If you haven't already, I strongly urge you to read the Rust Book.
There are few mistakes with your code. new function (by the convention) should not take self reference, since it is expected to create Self type.
But the real issue is, Test::foo expecting a function type fn(), but Test::a's type is fn(&Test) == fn a(&self) if you change the type of foo to fn(&Test) it will work. Also you need to use function name with the trait name instead of self. Instead of assigning to self.a you should assign Test::a.
Here is the working version:
extern crate chrono;
struct Test {
foo: Option<fn(&Test)>
}
impl Test {
fn new() -> Test {
Test {
foo: Some(Test::a)
}
}
fn a(&self) {
println!("a run!");
}
}
fn main() {
let test = Test::new();
test.foo.unwrap()(&test);
}
Also if you gonna assign a field in new() function, and the value must always set, then there is no need to use Option instead it can be like that:
extern crate chrono;
struct Test {
foo: fn(&Test)
}
impl Test {
fn new() -> Test {
Test {
foo: Test::a
}
}
fn a(&self) {
println!("a run!");
}
}
fn main() {
let test = Test::new();
(test.foo)(&test); // Make sure the paranthesis are there
}
I'm trying to select a function to call depending on a condition. I want to store that function in a variable so that I can call it again later without carrying the condition around. Here's a working minimal example:
fn foo() {
println! ("Foo");
}
fn bar() {
println! ("Bar");
}
fn main() {
let selector = 0;
let foo: &Fn() = &foo;
let bar: &Fn() = &bar;
let test = match selector {
0 => foo,
_ => bar
};
test();
}
My question is: is it possible to get rid of the intermediate variables? I've tried simply removing them:
fn foo() {
println! ("Foo");
}
fn bar() {
println! ("Bar");
}
fn main() {
let selector = 0;
let test = match selector {
0 => &foo as &Fn(),
_ => &bar as &Fn()
};
test();
}
but then the borrow checker complains that the borrowed values are only valid until the end of the match (btw, why? the functions are 'static anyway so should be valid to the end of times). I've also tried making the 'static lifetime explicit by using &foo as &'static Fn() but that doesn't work either.

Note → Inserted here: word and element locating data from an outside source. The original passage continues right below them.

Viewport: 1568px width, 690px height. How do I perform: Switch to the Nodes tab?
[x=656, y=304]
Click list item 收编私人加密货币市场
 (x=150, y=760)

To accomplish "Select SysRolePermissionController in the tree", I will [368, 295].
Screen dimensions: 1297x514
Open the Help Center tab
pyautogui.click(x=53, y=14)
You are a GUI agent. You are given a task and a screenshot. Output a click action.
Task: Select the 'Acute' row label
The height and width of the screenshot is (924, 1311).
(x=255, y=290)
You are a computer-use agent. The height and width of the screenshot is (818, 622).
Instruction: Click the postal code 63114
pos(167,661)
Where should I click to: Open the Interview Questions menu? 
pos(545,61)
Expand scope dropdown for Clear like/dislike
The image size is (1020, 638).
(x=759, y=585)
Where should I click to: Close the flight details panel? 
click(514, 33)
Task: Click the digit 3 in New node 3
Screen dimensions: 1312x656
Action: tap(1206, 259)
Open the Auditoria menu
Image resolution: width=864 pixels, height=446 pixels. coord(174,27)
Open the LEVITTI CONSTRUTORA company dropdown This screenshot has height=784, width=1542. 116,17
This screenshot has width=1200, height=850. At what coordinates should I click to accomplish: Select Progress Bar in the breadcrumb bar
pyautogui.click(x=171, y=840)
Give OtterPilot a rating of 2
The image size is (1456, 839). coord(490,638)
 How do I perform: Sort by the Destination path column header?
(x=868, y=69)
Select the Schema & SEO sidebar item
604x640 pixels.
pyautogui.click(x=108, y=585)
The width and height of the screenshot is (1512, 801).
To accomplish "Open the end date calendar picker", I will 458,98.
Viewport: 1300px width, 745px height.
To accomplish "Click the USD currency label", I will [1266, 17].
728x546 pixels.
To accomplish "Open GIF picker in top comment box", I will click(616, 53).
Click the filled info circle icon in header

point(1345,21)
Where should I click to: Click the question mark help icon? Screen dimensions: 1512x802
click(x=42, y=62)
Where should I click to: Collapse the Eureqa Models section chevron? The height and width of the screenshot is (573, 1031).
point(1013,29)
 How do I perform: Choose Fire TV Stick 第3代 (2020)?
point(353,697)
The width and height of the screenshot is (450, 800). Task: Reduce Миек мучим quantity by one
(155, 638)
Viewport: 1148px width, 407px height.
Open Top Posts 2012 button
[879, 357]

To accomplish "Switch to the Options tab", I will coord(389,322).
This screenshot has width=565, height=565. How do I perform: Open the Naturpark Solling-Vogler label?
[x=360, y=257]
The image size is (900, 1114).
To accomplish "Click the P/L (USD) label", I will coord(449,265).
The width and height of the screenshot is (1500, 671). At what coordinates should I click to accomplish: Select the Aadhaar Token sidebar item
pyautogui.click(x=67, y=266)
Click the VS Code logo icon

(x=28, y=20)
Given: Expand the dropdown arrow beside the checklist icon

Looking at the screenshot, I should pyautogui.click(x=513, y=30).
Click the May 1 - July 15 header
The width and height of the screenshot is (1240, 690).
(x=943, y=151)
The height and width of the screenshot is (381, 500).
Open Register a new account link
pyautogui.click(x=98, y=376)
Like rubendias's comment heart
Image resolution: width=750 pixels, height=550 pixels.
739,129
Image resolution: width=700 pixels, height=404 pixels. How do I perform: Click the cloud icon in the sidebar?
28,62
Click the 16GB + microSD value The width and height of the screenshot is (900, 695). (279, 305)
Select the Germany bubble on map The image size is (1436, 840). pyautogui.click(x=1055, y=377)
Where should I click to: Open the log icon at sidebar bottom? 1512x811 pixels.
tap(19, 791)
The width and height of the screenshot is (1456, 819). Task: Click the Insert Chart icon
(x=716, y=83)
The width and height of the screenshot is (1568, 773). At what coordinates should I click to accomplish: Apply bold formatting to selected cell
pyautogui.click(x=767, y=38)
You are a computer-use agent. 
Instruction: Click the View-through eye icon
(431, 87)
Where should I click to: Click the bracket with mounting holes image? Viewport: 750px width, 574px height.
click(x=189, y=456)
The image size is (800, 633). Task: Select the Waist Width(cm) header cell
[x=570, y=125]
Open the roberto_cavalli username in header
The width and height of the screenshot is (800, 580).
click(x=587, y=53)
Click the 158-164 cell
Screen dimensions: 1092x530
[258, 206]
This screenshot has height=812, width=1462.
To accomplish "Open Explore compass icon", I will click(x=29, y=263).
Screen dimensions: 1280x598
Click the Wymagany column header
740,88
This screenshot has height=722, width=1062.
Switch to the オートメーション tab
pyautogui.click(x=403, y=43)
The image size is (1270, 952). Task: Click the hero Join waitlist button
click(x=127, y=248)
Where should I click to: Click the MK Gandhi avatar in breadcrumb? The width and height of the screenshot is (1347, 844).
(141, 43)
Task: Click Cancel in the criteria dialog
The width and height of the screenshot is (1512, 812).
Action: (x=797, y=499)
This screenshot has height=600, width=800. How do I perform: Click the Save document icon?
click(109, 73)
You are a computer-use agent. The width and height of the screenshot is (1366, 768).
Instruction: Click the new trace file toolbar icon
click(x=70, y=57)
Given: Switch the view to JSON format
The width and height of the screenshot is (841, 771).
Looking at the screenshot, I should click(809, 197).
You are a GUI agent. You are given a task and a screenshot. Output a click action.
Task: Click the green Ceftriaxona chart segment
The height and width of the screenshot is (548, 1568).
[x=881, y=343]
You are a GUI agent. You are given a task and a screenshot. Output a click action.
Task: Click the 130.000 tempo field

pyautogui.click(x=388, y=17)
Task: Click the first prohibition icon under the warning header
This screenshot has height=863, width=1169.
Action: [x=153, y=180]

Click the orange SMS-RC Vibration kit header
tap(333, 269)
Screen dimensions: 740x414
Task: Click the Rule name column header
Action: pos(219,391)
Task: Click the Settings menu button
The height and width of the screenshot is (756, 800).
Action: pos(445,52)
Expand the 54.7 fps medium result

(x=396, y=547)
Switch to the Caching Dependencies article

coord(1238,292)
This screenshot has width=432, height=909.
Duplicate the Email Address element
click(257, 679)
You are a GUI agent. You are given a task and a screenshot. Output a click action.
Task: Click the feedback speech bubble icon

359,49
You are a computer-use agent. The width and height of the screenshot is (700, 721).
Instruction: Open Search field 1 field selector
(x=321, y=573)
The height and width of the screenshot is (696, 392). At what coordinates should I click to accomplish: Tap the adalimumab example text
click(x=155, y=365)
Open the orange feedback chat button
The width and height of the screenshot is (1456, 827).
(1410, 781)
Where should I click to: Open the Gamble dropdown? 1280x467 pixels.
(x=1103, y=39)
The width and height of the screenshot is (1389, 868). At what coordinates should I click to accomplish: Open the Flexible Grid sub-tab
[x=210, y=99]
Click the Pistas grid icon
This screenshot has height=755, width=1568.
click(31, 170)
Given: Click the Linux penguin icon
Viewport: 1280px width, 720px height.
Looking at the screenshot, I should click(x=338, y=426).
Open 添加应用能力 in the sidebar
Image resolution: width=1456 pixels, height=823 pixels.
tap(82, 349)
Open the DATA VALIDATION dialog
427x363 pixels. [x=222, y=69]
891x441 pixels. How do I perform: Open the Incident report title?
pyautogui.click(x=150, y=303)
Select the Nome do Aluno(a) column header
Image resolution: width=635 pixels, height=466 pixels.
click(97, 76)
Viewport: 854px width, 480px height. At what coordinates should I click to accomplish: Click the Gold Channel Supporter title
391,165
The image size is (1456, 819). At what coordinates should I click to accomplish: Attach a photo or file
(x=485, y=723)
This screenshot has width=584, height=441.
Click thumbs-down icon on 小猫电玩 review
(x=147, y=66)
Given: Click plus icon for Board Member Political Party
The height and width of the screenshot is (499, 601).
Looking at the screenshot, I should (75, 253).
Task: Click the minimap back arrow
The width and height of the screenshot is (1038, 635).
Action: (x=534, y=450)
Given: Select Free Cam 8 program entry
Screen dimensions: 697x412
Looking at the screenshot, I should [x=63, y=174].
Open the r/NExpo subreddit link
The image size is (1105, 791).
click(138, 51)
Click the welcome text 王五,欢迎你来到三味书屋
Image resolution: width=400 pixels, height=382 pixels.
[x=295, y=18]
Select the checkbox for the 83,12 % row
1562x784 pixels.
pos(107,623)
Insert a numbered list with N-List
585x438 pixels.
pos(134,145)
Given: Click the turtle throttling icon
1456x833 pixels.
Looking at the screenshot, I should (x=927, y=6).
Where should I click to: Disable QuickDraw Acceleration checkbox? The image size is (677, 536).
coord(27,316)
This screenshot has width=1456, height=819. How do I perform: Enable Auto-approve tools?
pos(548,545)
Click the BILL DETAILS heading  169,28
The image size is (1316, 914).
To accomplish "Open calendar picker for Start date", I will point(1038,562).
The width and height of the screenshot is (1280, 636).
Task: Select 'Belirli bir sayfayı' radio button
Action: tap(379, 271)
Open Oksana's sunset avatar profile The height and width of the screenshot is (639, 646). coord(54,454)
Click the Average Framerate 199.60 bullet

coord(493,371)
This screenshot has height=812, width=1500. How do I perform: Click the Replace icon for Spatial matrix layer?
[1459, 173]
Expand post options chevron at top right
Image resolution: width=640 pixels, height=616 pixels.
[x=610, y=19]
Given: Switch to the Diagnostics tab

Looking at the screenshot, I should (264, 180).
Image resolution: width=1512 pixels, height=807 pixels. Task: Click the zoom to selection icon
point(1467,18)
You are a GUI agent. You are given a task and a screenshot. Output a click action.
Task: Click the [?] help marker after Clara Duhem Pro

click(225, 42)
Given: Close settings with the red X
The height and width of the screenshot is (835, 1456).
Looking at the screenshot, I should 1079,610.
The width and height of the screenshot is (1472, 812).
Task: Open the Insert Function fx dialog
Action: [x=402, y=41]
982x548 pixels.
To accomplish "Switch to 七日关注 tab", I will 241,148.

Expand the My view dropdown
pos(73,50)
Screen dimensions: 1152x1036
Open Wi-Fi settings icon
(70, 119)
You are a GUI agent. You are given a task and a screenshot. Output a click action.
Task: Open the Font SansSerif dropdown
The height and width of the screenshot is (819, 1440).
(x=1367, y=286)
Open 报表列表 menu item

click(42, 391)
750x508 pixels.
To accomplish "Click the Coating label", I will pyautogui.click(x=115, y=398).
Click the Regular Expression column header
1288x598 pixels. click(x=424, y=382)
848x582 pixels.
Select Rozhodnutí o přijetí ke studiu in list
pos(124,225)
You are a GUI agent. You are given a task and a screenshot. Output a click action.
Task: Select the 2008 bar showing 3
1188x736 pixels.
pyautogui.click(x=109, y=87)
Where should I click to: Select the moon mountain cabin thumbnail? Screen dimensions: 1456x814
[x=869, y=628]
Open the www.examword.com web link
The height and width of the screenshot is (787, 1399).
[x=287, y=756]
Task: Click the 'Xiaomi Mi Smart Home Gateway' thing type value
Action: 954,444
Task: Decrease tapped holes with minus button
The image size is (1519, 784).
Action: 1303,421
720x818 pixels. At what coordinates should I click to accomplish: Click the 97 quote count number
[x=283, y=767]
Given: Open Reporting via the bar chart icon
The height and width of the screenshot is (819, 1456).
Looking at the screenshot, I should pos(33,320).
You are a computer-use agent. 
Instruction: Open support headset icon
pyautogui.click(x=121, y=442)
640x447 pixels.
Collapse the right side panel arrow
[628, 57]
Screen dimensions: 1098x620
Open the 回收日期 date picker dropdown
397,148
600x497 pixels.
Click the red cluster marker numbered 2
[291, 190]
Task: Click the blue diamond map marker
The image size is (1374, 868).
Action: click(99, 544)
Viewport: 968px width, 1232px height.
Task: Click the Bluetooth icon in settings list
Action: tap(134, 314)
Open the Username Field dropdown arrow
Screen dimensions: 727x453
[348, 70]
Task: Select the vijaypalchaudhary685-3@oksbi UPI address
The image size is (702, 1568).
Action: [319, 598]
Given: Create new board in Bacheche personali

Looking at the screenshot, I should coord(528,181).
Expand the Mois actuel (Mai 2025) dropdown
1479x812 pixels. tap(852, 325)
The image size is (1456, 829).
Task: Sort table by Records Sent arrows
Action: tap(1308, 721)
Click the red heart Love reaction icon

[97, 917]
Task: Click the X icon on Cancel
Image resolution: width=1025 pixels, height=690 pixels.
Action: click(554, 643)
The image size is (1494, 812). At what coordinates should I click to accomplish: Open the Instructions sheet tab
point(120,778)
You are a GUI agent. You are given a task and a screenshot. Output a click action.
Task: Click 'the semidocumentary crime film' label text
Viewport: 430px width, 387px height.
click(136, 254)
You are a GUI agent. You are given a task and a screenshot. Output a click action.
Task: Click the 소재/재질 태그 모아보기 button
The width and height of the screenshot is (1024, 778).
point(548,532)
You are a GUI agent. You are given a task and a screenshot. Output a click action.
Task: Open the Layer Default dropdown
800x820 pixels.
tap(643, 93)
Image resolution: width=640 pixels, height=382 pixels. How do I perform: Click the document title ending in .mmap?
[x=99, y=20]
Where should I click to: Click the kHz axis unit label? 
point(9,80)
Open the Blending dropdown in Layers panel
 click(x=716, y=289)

The following works, if you only need to work with static functions and not closures:
fn foo() {
println!("Foo");
}
fn bar() {
println!("Bar");
}
fn main() {
let selector = 0;
let test: fn() = match selector {
0 => foo,
_ => bar
};
test();
}
(try on playground)
Here I've used function type instead of function trait.
The reason that the borrowed trait object doesn't work is probably the following. Any trait object is a fat pointer which consists of a pointer to some value and a pointer to a virtual table. When the trait object is created out of a closure, everything is clear - the value would be represented by the closure itself (internally being an instance of a structure containing all captured variables) and the virtual table would contain a pointer to the implementation of the corresponding Fn*() trait generated by the compiler whose body would be the closure body.
With functions, however, things are not so clear. There are no value to create a trait object from because the function itself should correspond to the implementation of Fn() trait. Therefore, rustc probably generates an empty structure and implements Fn() for it, and this implementation calls the static function directly (not actual Rust, but something close):
struct SomeGeneratedStructFoo;
impl Fn<()> for SomeGeneratedStructFoo {
type Output = ();
fn call(&self, args: ()) -> () {
foo();
}
}
Therefore, when a trait object is created out of fn foo(), a reference is taken in fact to a temporary value of type SomeGeneratedStructFoo. However, this value is created inside the match, and only a reference to it is returned from the match, thus this value does not live long enough, and that's what the error is about.
fn() is a function pointer type. It's already a pointer type. You can check this with std::mem::size_of::<fn()>(). It is not a zero-sized type.
When you do &foo, you take a pointer to a stack allocated pointer. This inner pointer does not survive very long, causing the error.
You can cast these to the generic fn() type as suggested. I would be interested in knowing why you can't cast fn() to &Fn(), though.